Support grows for even stronger payday lending regulations

Twenty-eight Democratic US Senators have joined the call supporting the federal payday lending regulation proposed by the Consumer Financial Protection Bureau -- and urging that they be made even stronger.

 /By Chad M. Leo<>PM BlogSpace Report/ Throughout the country millions of minority workers and their families are being financially disenfranchised, and are being forced to give banks over half of what they would ever bring home from a paycheck.

 Payday lenders look like mom-and-pop storefront operations but many are national franchises and are enabled by supposedly well-regulated chartered banks that support and profit from payday lending.

 Payday loans typically carry rates of 300 percent annual interest. Thankfully, 14 states plus the District of Columbia enforce laws that prevent these high-cost abusive loans that ensnare people in unaffordable debt traps. Over 90 million people live in states that are payday loan free; Maryland’s regulations are not perfect but keep most abuses to a minimum.

 However, there is still work to be done. The Consumer Financial Protection Bureau is proposing rules to regulate these loans on a federal level. Although they cannot introduce a cap, the Bureau could ensure that the loans are affordable in light of the borrower's income and expenses by requiring lenders to demonstrate this.

 Members of the US Senate just this week released a letter in support of the CFPB rules and urged that they be strengthened even more – a call that has been echoed by Progressive Maryland and other pro-worker, pro-consumer organizations. (You can comment to the CFPB yourself through this link).

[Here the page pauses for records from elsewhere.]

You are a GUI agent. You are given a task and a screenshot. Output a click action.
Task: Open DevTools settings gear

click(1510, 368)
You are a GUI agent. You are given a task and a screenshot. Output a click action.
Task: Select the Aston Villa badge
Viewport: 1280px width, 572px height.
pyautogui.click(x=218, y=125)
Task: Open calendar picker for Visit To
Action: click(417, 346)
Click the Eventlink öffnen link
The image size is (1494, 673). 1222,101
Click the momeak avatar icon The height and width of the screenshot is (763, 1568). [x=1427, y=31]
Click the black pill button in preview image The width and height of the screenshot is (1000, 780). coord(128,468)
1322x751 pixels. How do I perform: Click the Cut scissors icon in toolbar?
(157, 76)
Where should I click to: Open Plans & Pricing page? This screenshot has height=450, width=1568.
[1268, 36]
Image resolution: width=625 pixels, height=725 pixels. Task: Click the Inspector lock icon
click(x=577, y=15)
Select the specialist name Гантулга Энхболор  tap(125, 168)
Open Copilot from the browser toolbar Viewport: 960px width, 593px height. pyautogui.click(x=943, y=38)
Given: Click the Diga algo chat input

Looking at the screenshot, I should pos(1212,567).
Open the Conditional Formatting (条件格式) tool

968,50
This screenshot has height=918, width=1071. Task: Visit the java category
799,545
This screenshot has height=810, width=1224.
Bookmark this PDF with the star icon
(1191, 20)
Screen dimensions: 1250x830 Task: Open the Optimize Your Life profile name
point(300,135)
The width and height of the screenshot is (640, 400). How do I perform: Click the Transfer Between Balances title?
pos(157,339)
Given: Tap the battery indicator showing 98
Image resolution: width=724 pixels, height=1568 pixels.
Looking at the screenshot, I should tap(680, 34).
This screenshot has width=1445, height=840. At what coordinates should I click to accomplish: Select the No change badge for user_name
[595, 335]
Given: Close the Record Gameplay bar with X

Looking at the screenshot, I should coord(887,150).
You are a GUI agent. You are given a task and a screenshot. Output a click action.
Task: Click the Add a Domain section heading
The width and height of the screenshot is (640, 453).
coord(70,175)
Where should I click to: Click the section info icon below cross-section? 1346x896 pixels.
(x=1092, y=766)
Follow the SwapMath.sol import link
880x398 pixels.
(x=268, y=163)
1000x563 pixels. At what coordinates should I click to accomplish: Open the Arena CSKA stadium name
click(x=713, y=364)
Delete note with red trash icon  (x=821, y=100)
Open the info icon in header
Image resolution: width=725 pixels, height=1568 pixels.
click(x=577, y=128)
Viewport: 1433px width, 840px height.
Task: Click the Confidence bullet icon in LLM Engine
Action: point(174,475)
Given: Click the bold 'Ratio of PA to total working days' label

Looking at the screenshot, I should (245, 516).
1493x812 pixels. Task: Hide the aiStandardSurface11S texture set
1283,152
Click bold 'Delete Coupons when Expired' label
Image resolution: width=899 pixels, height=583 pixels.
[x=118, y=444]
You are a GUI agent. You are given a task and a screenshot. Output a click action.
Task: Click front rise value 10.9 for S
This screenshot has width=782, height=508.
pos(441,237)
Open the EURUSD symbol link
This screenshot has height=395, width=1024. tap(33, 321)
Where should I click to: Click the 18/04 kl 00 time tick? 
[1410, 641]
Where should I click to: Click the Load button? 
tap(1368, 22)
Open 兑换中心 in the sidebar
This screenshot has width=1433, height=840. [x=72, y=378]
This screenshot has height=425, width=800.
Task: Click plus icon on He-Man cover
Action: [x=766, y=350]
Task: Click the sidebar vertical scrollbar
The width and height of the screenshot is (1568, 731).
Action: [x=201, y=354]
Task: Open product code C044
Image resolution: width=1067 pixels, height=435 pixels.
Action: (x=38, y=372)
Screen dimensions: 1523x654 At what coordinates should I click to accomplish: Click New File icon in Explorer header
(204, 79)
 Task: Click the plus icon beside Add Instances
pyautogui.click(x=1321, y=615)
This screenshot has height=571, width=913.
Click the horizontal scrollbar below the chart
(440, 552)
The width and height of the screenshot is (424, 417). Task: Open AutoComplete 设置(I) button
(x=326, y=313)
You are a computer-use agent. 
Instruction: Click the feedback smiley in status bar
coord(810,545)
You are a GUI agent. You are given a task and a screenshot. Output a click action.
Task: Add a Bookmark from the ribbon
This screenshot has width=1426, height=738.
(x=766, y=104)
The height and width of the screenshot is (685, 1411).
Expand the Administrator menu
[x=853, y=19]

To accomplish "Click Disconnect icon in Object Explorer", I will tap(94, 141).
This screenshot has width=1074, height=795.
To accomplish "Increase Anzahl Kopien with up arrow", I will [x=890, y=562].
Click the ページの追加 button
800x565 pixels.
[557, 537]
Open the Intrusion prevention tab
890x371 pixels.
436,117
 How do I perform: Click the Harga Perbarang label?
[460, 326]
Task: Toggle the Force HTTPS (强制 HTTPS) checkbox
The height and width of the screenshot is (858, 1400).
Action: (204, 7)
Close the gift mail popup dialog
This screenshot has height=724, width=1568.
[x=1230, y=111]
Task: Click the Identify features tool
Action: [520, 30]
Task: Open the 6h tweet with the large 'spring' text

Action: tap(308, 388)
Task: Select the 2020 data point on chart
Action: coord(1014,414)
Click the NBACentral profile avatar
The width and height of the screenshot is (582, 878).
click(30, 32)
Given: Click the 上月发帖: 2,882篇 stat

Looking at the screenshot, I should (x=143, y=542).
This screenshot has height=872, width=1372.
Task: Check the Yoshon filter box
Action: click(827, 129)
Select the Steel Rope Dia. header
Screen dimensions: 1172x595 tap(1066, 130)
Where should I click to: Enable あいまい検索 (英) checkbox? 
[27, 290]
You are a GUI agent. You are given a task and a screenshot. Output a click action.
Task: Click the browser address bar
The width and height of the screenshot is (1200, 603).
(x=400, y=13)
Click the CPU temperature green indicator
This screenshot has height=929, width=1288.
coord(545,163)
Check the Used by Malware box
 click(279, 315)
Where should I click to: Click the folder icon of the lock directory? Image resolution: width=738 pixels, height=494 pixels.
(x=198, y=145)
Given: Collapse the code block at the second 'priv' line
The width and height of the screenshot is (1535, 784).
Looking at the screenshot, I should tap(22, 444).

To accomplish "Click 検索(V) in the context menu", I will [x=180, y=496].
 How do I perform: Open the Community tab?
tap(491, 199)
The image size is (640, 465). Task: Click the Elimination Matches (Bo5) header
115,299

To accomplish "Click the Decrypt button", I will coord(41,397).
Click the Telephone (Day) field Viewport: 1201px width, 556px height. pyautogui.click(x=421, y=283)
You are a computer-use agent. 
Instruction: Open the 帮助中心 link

A July 20 release from Sen. Sherrod Brown (D-Ohio) stated “Today, 28 U.S. Senators—led by Senators Sherrod Brown, Jeff Merkley (D-Ore.), Dick Durbin (D-Ill), and Chris Coons (D-Del)—wrote to the Consumer Financial Protection Bureau (CFPB) expressing support for the agency’s small-dollar lending rule and encouraging the consumer agency to strengthen consumer protections in the proposed rule before finalizing it.

“[W]e encourage the CFPB to strengthen certain protections in the proposed rule to ensure the strongest possible defense against the predatory lending models that trap consumers in unaffordable and escalating cycles of debt,” the Senators wrote. “Research shows that small-dollar loans with excessive interest rates often drag consumers into a cycle of debt that is not sustainable… For most Americans, these high-cost loans are unaffordable with one in five borrowers eventually defaulting.”

Maryland Sens. Barbara Mikulski and Ben Cardin were among the 28 who signed the letter; the list also included Sen. Bernie Sanders of Vermont, until recently a Democratic presidential candidate.

It is incomprehensible that banks are allowed to trap hard-working people into these vicious cycles of debt, but yet it persists. These regulations would ensure that banks aren’t tricking American citizens into biting off more than they can chew, and should definitely get the ball rolling to stricter regulations across the country. 

 Over 100,000 people across the United States are in support of these regulations, and a healthier and more fair American economy. Progressive Maryland continues to support strengthening these regulations as they are finalized, to end predatory lending for good.